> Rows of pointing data
** begin **
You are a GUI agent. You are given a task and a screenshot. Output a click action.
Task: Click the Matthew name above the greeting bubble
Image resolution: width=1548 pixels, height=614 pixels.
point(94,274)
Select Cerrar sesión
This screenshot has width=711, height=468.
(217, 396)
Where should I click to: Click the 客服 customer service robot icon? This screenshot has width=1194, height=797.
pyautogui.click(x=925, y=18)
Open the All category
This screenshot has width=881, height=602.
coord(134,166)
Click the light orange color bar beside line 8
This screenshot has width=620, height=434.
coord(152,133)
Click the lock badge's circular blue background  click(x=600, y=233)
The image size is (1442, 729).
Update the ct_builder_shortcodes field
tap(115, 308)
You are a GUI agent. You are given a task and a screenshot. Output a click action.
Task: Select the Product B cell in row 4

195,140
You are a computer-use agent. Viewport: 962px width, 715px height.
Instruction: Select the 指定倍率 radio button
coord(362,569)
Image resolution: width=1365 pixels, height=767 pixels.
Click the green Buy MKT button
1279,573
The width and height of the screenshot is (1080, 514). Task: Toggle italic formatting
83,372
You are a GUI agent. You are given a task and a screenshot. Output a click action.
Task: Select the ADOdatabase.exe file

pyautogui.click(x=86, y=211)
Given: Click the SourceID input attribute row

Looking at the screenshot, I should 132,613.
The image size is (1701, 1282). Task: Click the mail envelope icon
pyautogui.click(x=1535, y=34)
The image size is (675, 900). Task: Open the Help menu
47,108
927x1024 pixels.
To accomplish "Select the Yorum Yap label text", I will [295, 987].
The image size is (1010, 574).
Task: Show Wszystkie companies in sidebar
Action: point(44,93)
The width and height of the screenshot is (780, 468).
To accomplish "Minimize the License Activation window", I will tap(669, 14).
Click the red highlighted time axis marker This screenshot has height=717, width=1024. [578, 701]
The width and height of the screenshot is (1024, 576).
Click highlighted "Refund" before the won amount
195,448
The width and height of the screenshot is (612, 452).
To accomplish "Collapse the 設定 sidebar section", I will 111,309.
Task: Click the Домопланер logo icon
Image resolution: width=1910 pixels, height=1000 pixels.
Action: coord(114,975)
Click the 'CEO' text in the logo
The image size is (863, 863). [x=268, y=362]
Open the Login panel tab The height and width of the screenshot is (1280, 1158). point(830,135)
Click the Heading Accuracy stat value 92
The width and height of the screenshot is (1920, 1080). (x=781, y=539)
** end **
> Given request
Rewrite the records above, swapping each "GUI agent" for "desktop assistant" and keeping every other part unchanged.

> Correct response
You are a desktop assistant. You are given a task and a screenshot. Output a click action.
Task: Click the Matthew name above the greeting bubble
Image resolution: width=1548 pixels, height=614 pixels.
point(94,274)
Select Cerrar sesión
This screenshot has width=711, height=468.
(217, 396)
Where should I click to: Click the 客服 customer service robot icon? This screenshot has width=1194, height=797.
pyautogui.click(x=925, y=18)
Open the All category
This screenshot has width=881, height=602.
coord(134,166)
Click the light orange color bar beside line 8
This screenshot has width=620, height=434.
coord(152,133)
Click the lock badge's circular blue background  click(x=600, y=233)
The image size is (1442, 729).
Update the ct_builder_shortcodes field
tap(115, 308)
You are a desktop assistant. You are given a task and a screenshot. Output a click action.
Task: Select the Product B cell in row 4

195,140
You are a computer-use agent. Viewport: 962px width, 715px height.
Instruction: Select the 指定倍率 radio button
coord(362,569)
Image resolution: width=1365 pixels, height=767 pixels.
Click the green Buy MKT button
1279,573
The width and height of the screenshot is (1080, 514). Task: Toggle italic formatting
83,372
You are a desktop assistant. You are given a task and a screenshot. Output a click action.
Task: Select the ADOdatabase.exe file

pyautogui.click(x=86, y=211)
Given: Click the SourceID input attribute row

Looking at the screenshot, I should 132,613.
The image size is (1701, 1282). Task: Click the mail envelope icon
pyautogui.click(x=1535, y=34)
The image size is (675, 900). Task: Open the Help menu
47,108
927x1024 pixels.
To accomplish "Select the Yorum Yap label text", I will [295, 987].
The image size is (1010, 574).
Task: Show Wszystkie companies in sidebar
Action: point(44,93)
The width and height of the screenshot is (780, 468).
To accomplish "Minimize the License Activation window", I will tap(669, 14).
Click the red highlighted time axis marker This screenshot has height=717, width=1024. [578, 701]
The width and height of the screenshot is (1024, 576).
Click highlighted "Refund" before the won amount
195,448
The width and height of the screenshot is (612, 452).
To accomplish "Collapse the 設定 sidebar section", I will 111,309.
Task: Click the Домопланер logo icon
Image resolution: width=1910 pixels, height=1000 pixels.
Action: coord(114,975)
Click the 'CEO' text in the logo
The image size is (863, 863). [x=268, y=362]
Open the Login panel tab The height and width of the screenshot is (1280, 1158). point(830,135)
Click the Heading Accuracy stat value 92
The width and height of the screenshot is (1920, 1080). (x=781, y=539)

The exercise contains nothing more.